Written instruction 1
In the Star Wars: Scoundrels review, which two characters make cameo appearances?
Written instruction 2
Resume the Star Wars: Scoundrels review after its last sentence.

Given passage
Star Wars: Scoundrels Star Wars: Scoundrels by Timothy Zahn
My rating: 4 of 5 stars

As far as Star Wars EU goes, this is one of the gems - but that is to be expected from Timothy Zahn, whose Heir to the Empire trilogy is often cited as the best Star Wars EU material ever written. I don't think I would go that far with this book, but it's certainly a fun ride.

The story is a grand heist a la Ocean's 11, with Han and Chewie assembling a team of rogues and scoundrels (hence the title) to steal credits - and later, other sensitive materials - out of an extremely well-protected vault. Because this is Star Wars and these are criminals, Black Sun and the Falleen are involved, and there are other cameos from Winter and Lando. It's a well-structured heist and it did a good job of unfolding the plan to us without ever saying it outright until the plan was happening, but I also feel like there was a lot of deliberate obfuscation in order to do that, and a lot of characters only existed so that this plan could happen successfully. I'm not even talking about the team - the character of Deja, the Imperial spy, only exists so that his connections can make sure that certain characters escape capture.

One of the biggest things that is often lacking in Star Wars is the worldbuilding. People tend to rely on the Force and the Skywalkers and the sheer immensity of the universe and don't bother to add much further. I thought Zahn's idea of elemental festivals was really cool (although, again, they seemed to exist mostly to make Han's plan feasible) and his descriptions were beautiful.

Data shown
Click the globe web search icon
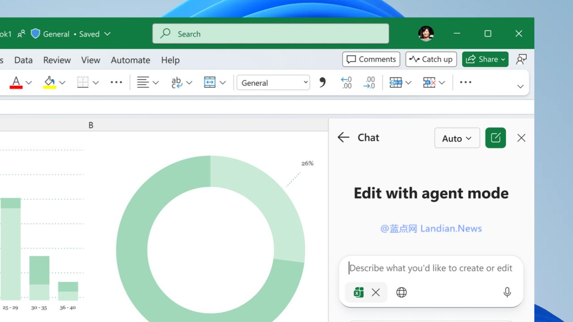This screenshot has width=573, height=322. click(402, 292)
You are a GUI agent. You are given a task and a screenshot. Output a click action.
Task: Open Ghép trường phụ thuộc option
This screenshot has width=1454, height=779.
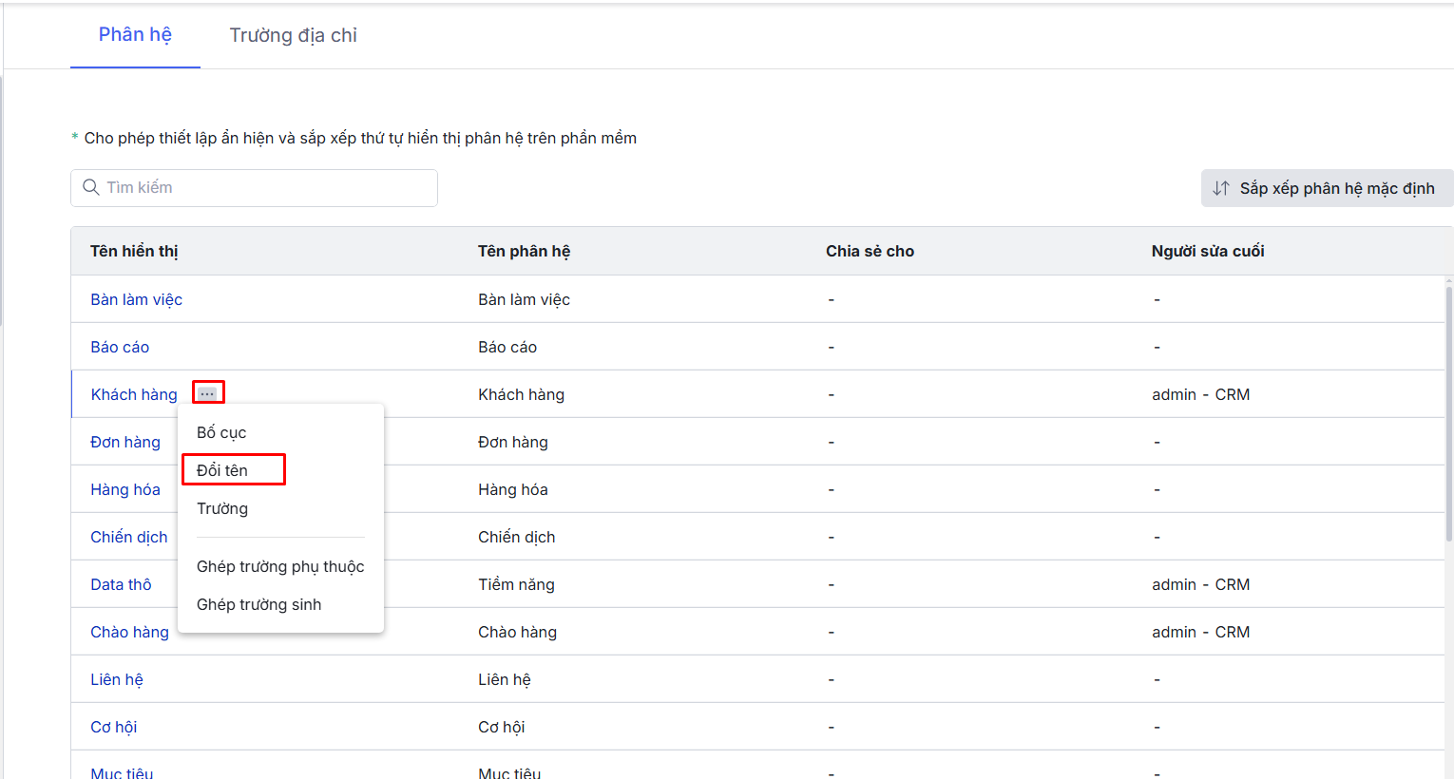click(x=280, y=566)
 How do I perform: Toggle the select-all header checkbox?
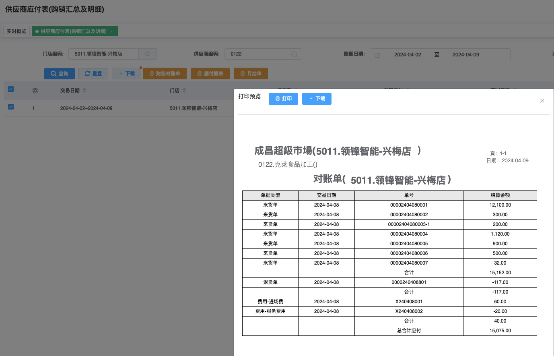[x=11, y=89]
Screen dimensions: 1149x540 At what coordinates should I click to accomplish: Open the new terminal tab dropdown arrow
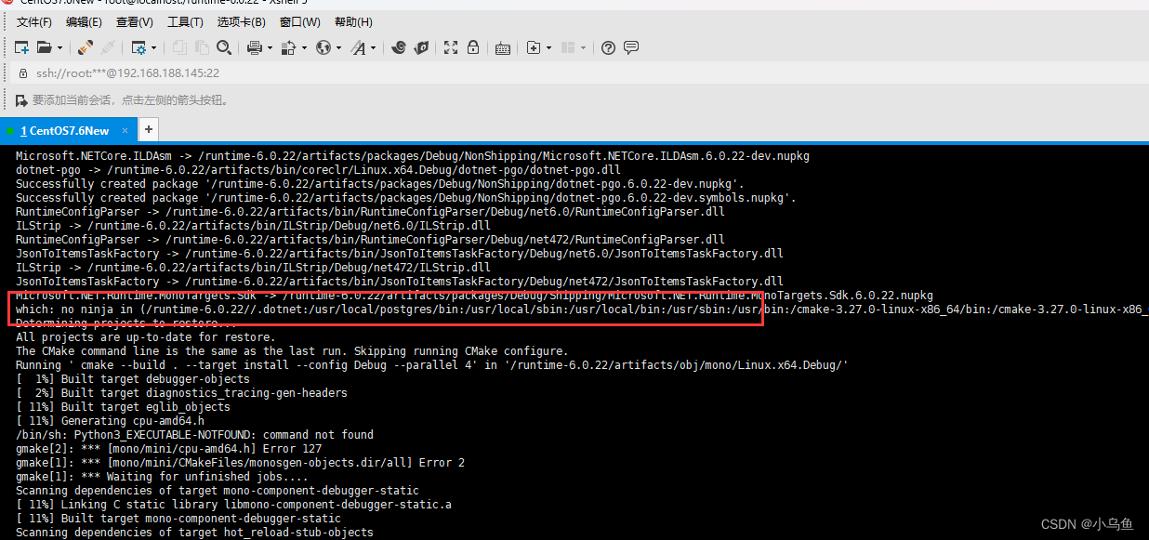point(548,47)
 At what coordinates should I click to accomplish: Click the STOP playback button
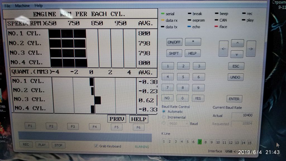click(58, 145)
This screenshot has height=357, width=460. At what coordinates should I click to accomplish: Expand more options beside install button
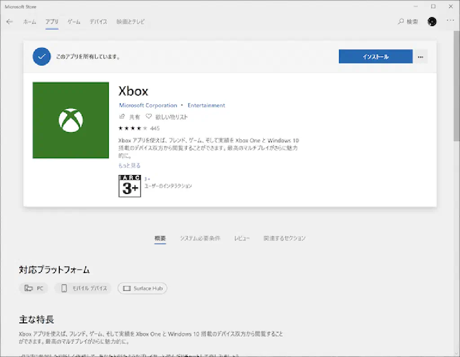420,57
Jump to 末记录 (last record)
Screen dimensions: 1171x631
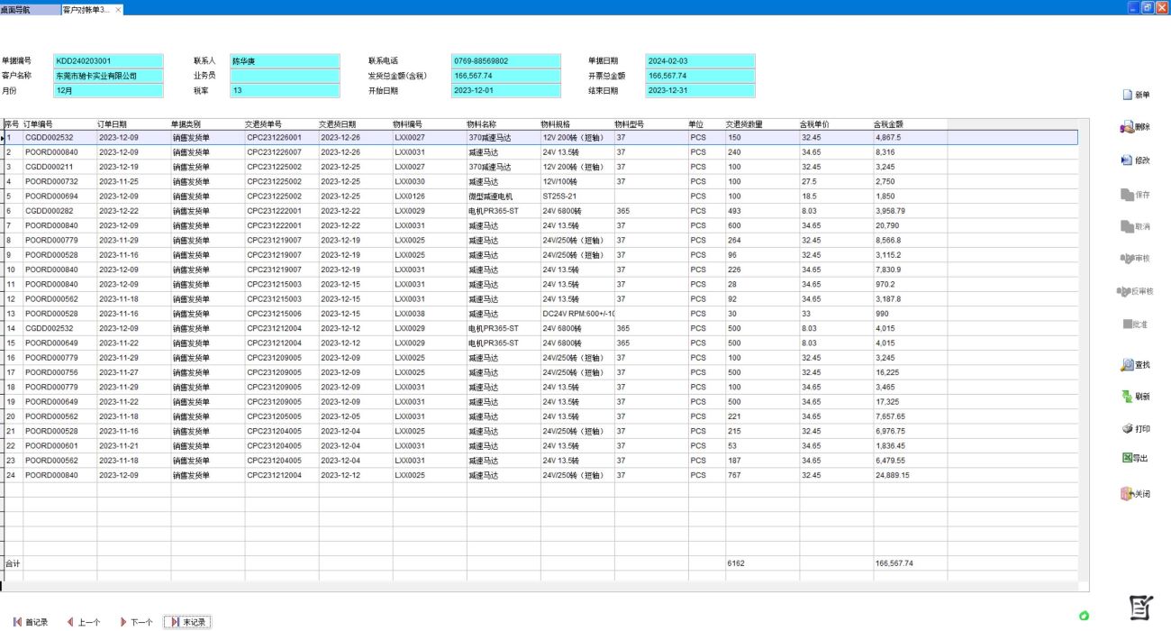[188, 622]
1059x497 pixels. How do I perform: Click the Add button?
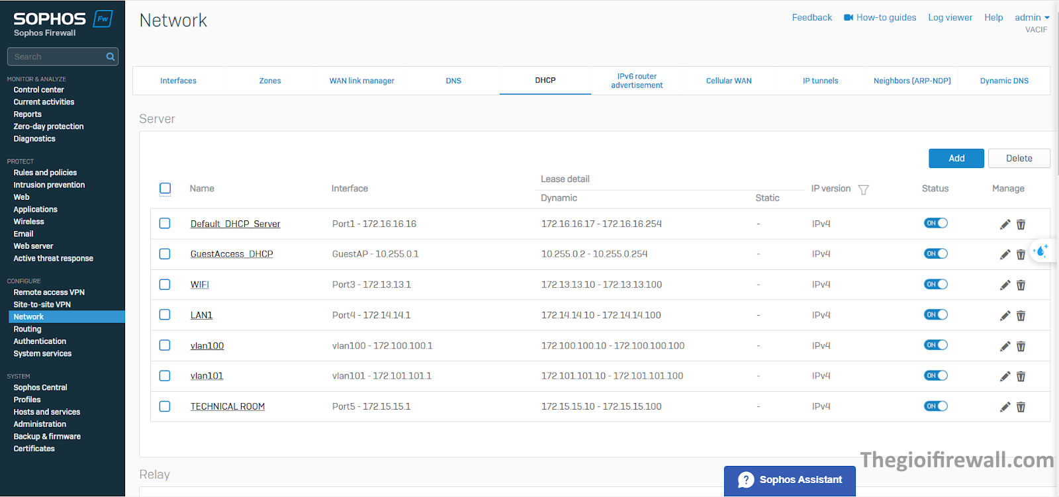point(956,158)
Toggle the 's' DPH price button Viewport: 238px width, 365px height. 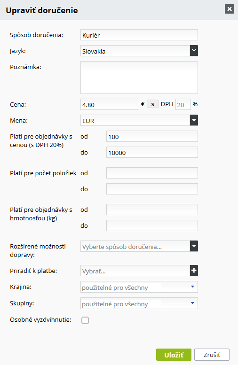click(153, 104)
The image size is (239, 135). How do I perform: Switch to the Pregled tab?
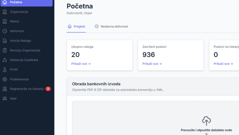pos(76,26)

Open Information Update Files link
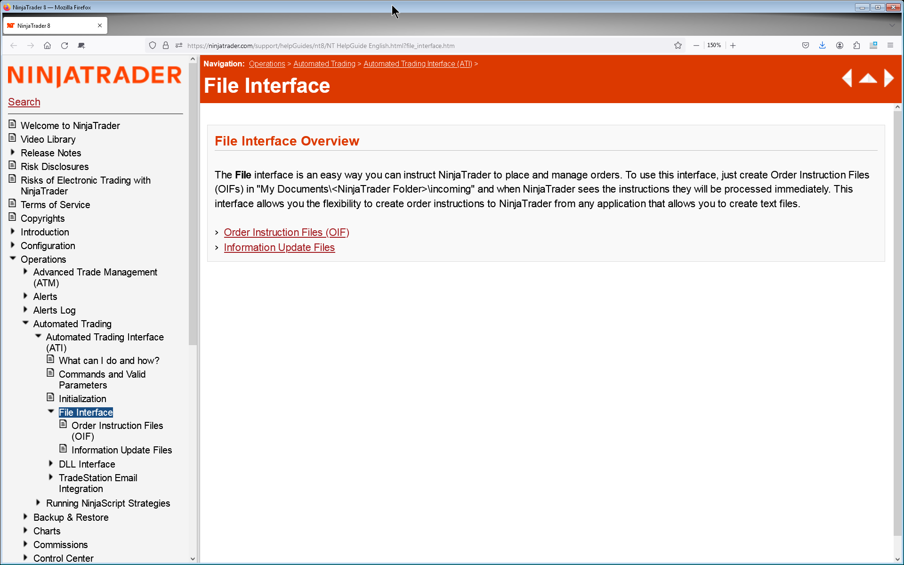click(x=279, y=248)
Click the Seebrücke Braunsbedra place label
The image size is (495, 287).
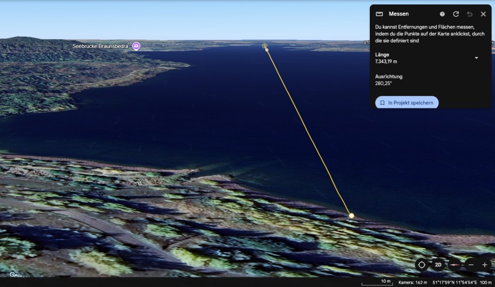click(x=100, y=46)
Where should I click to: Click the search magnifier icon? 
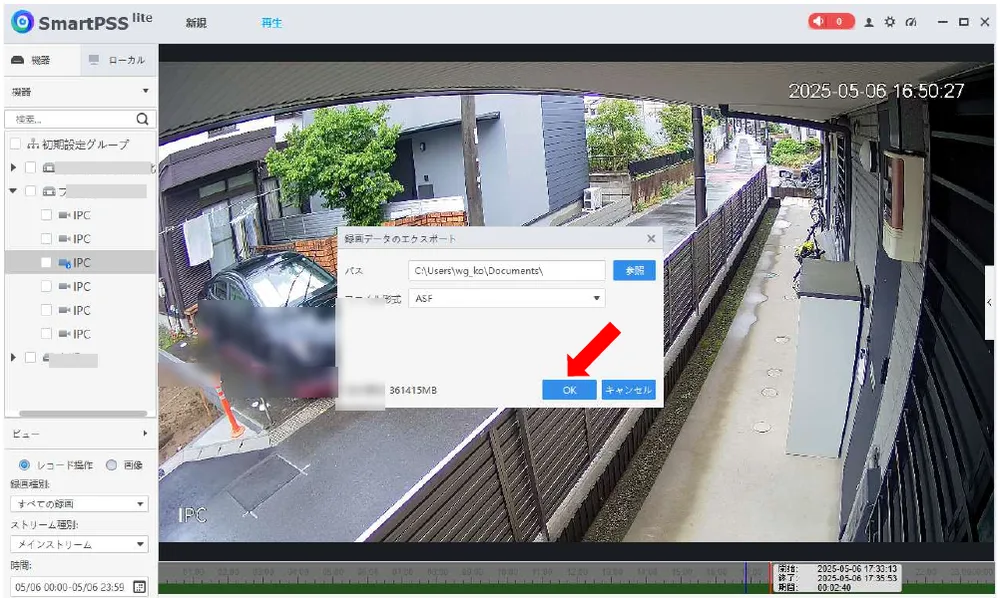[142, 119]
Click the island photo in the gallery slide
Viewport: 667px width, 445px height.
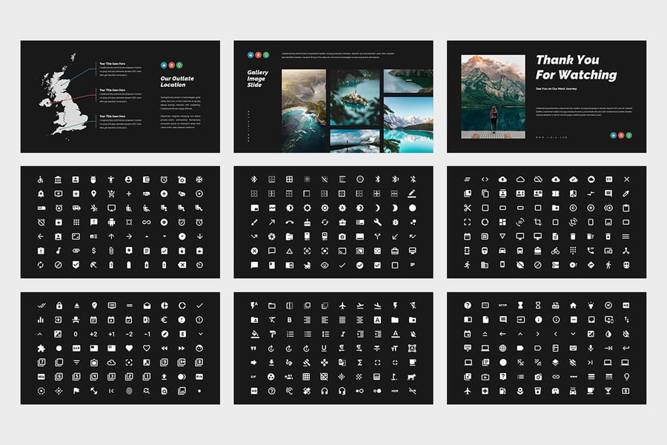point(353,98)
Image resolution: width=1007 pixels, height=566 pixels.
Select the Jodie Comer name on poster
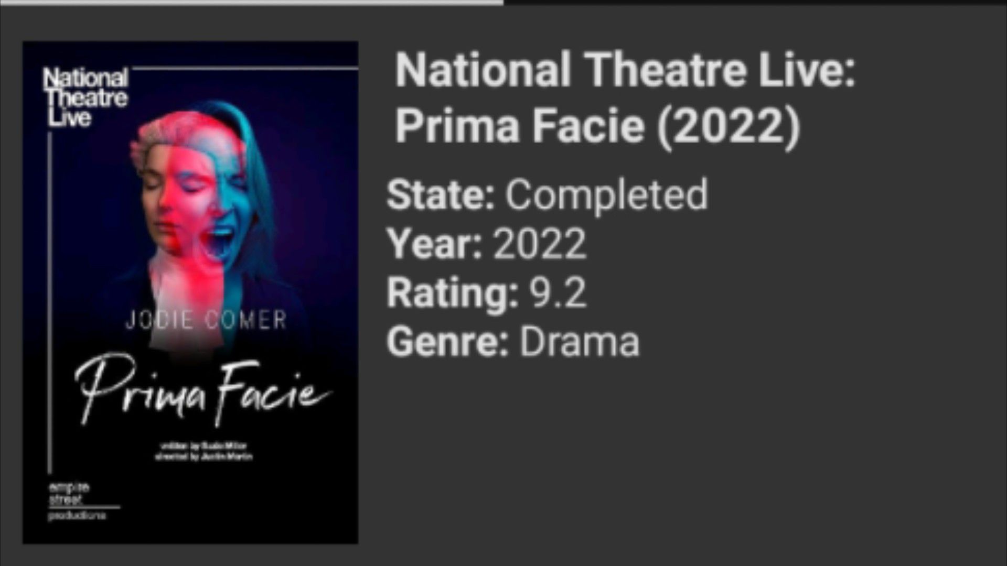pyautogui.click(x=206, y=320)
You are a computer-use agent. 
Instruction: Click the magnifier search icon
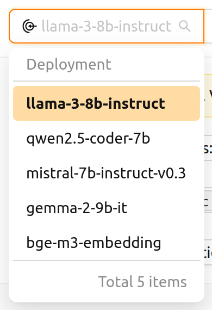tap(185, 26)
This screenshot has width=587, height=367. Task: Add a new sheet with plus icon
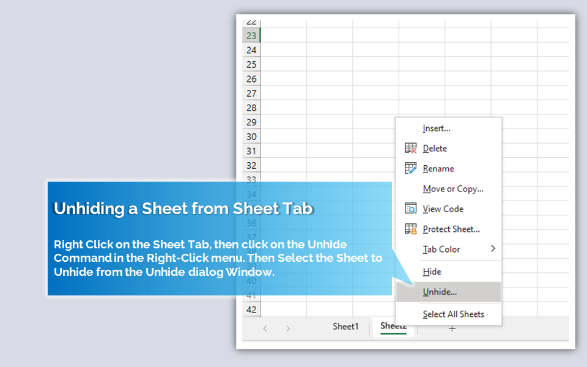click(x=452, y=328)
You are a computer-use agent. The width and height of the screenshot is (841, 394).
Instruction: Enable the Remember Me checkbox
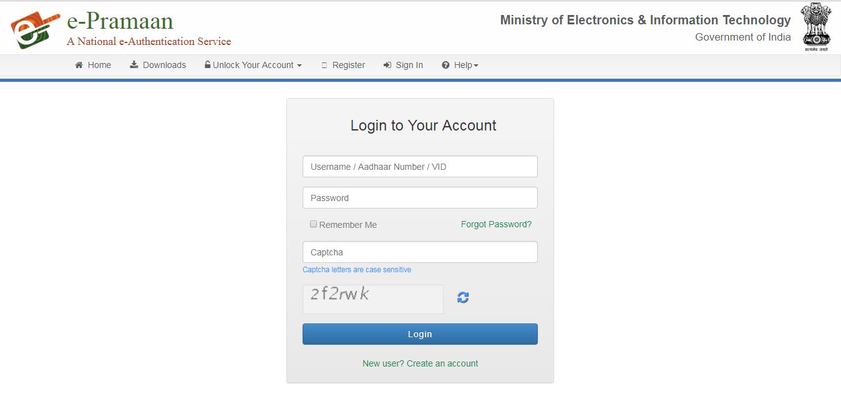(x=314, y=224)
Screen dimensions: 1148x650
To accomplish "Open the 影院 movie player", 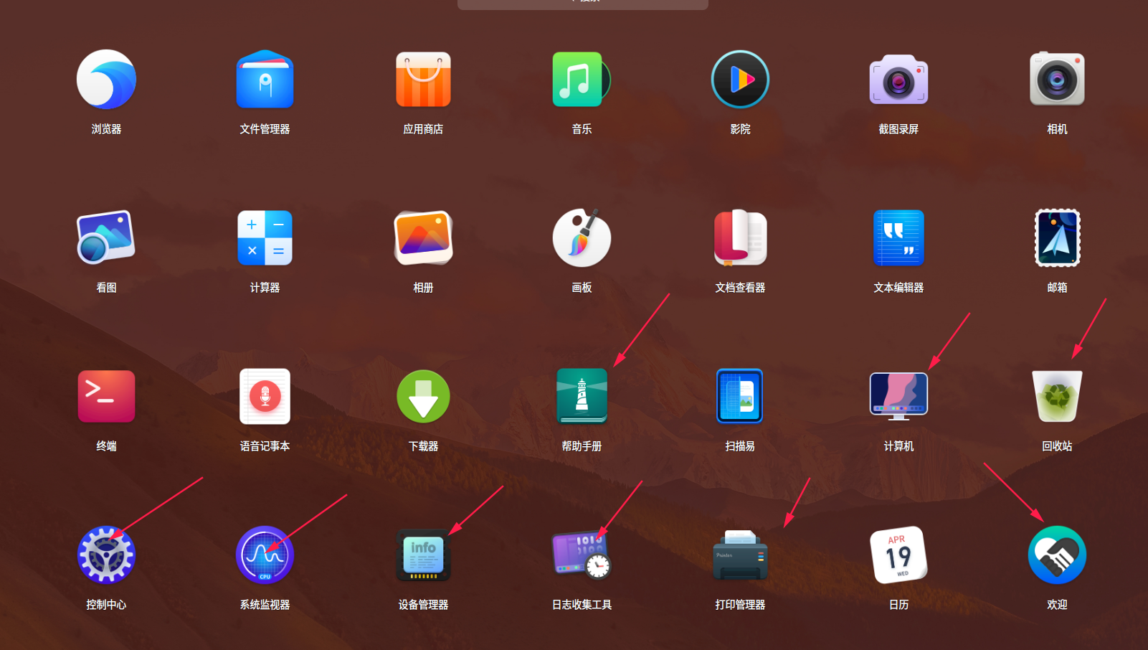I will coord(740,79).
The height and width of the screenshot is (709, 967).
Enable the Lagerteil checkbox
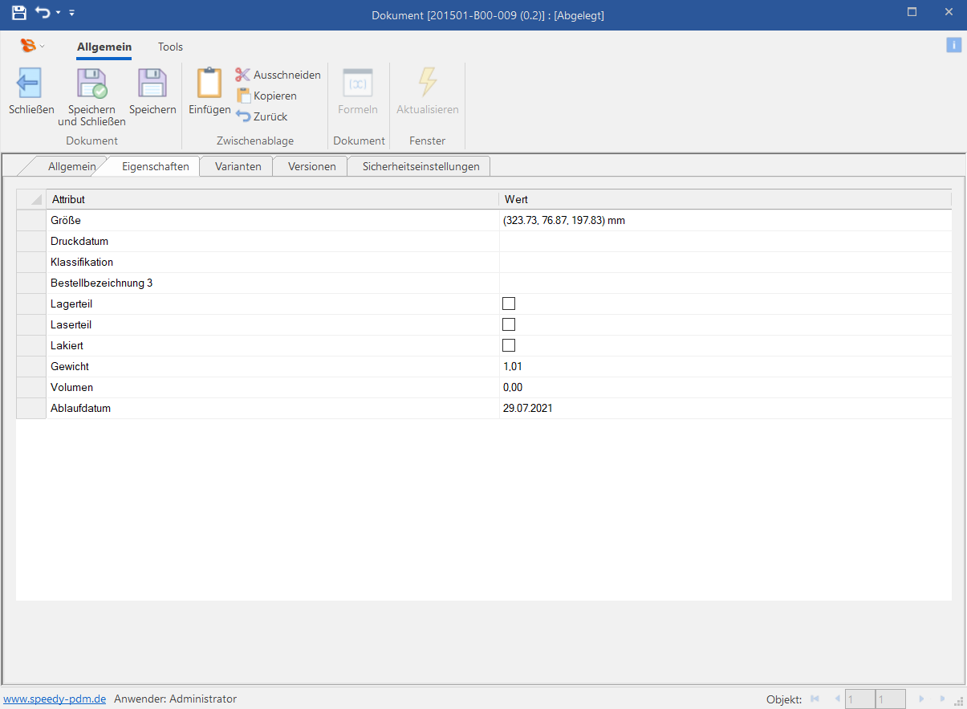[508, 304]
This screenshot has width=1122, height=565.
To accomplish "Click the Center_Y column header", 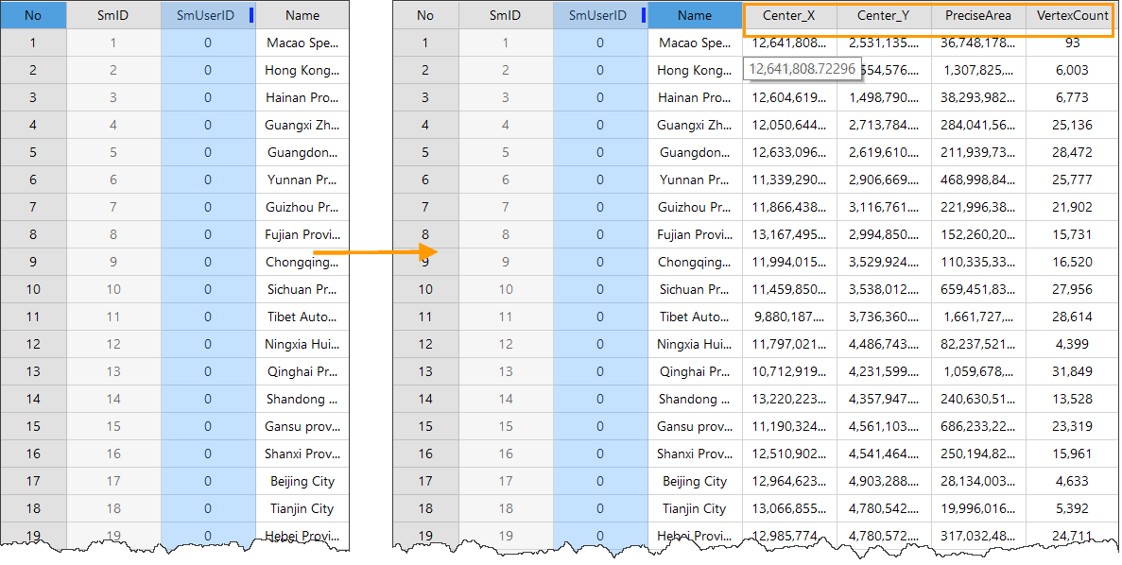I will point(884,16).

Expected output 1
Winter and Lando.

Expected output 2
I cared absolutely zero about any of the characters, though. Winter was an interesting touch, but as much as her sadness about Alderaan and what she believes happened to Leia is played up, it never really connected. I liked Bink and Tavia and Rochelle as ideas but wasn't invested, though I'd be interested in seeing them fleshed out the future (though that's not gonna happpen now). Zerba, Kel, and Dozer were all bland at best and annoying at worst. Even Han, Chewie, and Lando were not particularly compelling, so all this book really had going for it was the heist story - which was serviceable, but not my thing. None of the characters go through any changes, and (spoiler alert) they don't even get the financial payoff they expected even though the heist goes exactly according to plan.

My main motivation for reading this - other than it being a Zahn story - is that there are rumors of a Han Solo/bounty hunter collaboration/heist movie coming out as one of the Star Wars: Anthology films, and I suspect that this might be the inspiration. I'd be interested in seeing a different draft of this filmed (I'm particularly antsy to see a Star Wars bounty hunter film where the gender divide is actually almost at parity like this one!!), though I'd be disappointed if they kept the same backdrop (though I doubt this will provide anything more than ideological inspiration). And hopefully, they don't keep the ending - though knowing Star Wars, they probably willE
Pretty big spoiler directly below.
And WHY IS THE CLIMAX OF THE BOOK AN INDIANA JONES JOKE?? HAN RUNNING FROM THE GIANT SPHERICAL SAFE WHILE WAVING A LIGHT WHIP IS RIDICULOUS AND HILARIOUS BUT LIKE THAT'S ACTUALLY ONE OF THE MOST PLOT-SIGNIFICANT EVENTS.

Spoiler alert. Very very significant spoiler follows. Do not read unless you want the whole book spoiled.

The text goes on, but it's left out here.